According to other information, Catalonian companies from relevant sectors are being affected by sales drops to the rest of the country of around 20%.
If we assume a more prudent hypothesis in the sense that, as a result of the current political tension, there would be a decrease of Catalonian sales to the rest of Spain of 10%, this would mean a loss of 5,450 million Euros in annual revenue for the Catalonian economy (largely due to lower profits from Catalonian companies) due to the significant drop in sales to the rest of Spain and, on the other hand, it would also negatively affect employment, with the loss of almost 100,000 jobs in Catalonia. Without doubt, these are not minor consequences.
However, if it is significant to appreciate how political tension is affecting Catalonian companies' sales, it is no less significant to appreciate how foreign investment is going to evolve, that reliable thermometer that reveals international confidence in the territory's economy.
In the coming months, and particularly from March next year -2018-, we will have quite relevant information, as the official statistics of the Investment Registry of the Ministry of Economy and Competitiveness are released, including a brief analysis of the recent figures, clearly reflecting a greater perception of risk in Catalonia than in the rest of Spain.
In particular, official figures present that, since the end of 2010 when the Catalonian government made express mention of a hypothetical secession, foreign investors have invested three times less in Catalonia than in the Community of Madrid, despite the fact that the economic weight and GDP of both regions is similar.

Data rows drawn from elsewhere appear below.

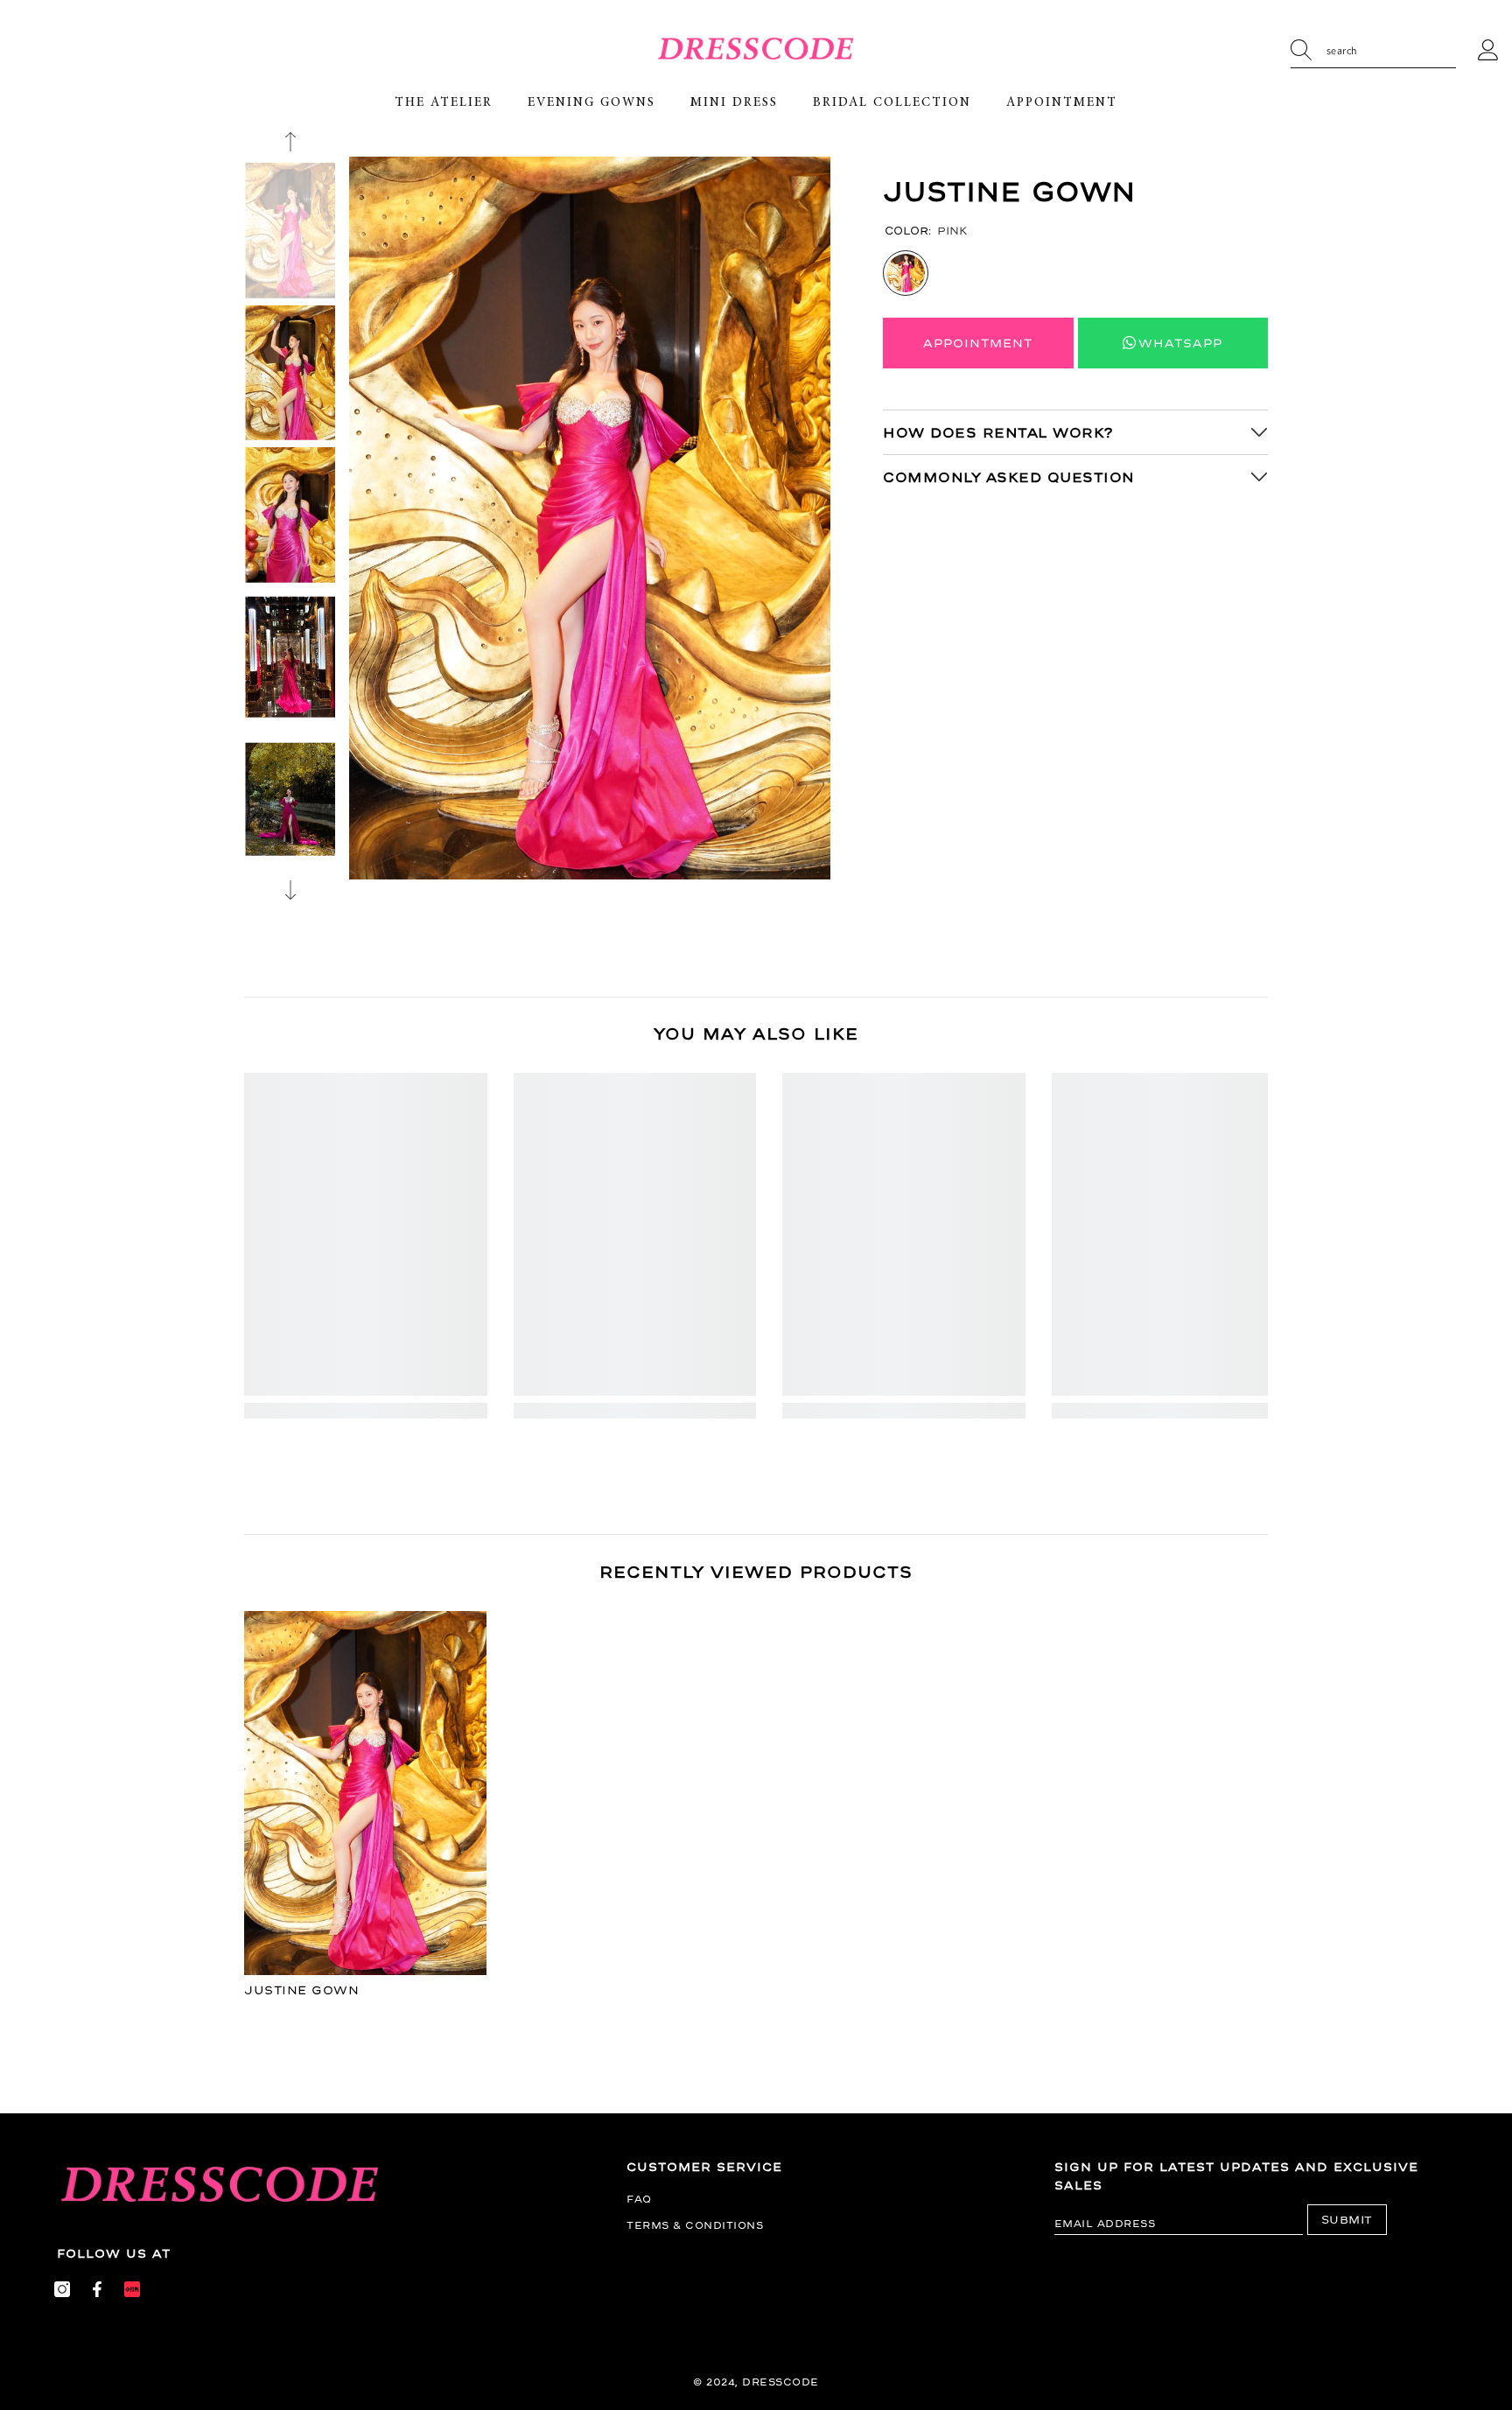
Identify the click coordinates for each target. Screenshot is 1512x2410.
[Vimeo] (132, 2289)
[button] (290, 142)
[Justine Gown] (365, 1793)
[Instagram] (62, 2289)
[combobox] (1391, 50)
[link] (365, 1411)
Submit (1347, 2219)
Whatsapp (1180, 342)
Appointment (977, 342)
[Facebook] (97, 2289)
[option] (590, 518)
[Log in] (1488, 50)
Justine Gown (301, 1990)
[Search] (1373, 51)
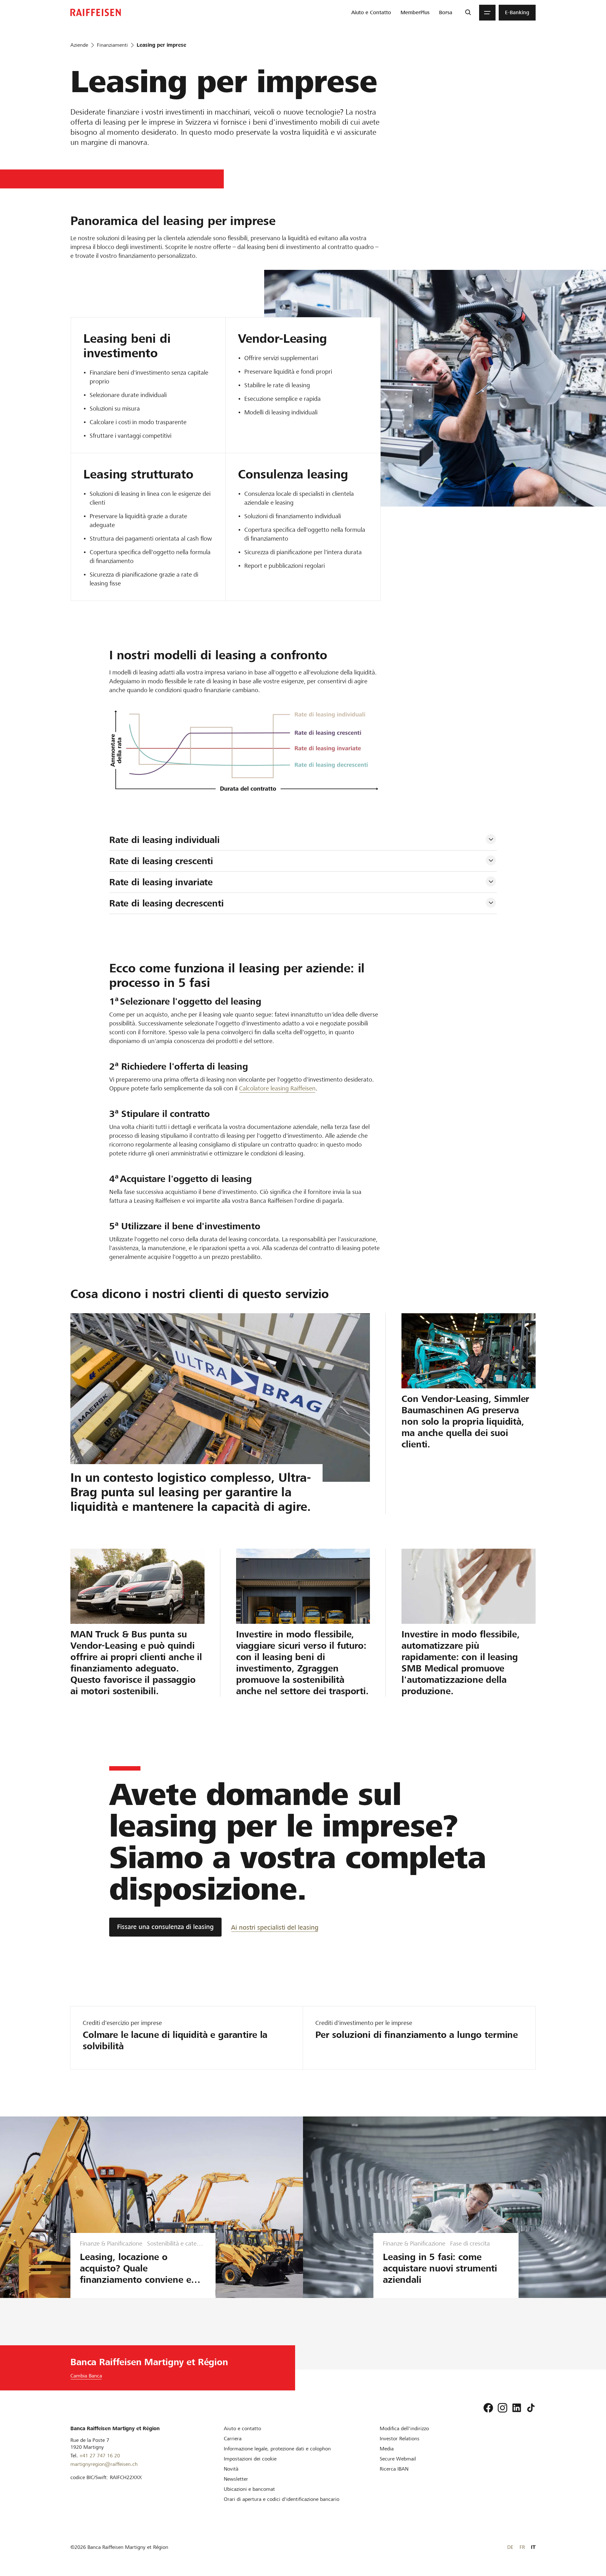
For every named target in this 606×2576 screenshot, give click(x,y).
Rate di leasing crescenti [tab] (161, 861)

The behaviour of international investors in Catalonia reveals a significant perception of uncertainty and risk, probably due to the political instability derived from the sovereignty process in Catalonia, to which we have to add the negative impact of tax and regulatory factors.
It seems clear that the inability of the Puigdemont government in recent years to pass laws, the dependence of a radical and anti-capitalist group such as the CUP or the economic and political risks inherent in a hypothetical secession are not the best business cards to attract new investors to Catalonia.
We will have to wait until 2018 to get reliable data on investment, which reflects the effect of the events that happened in September and October in Catalonia, but everything indicates that the figures will not only corroborate the clear trend that has existed since 2010, but also reinforce it.
COMMON SENSE, LADIES AND GENTLEMEN POLITICIANS
Just as we have been able to verify that stated previously, the political tension in Catalonia already is coming at a high cost to the Catalonian economy, putting in serious risk sales to the rest of Spain and international investments.
We appeal to the responsibility of politicians in Catalonia and call on their wisdom to avoid even greater damage to the Catalonian economy, its business network and all its economic agents, including all the Catalonian general public.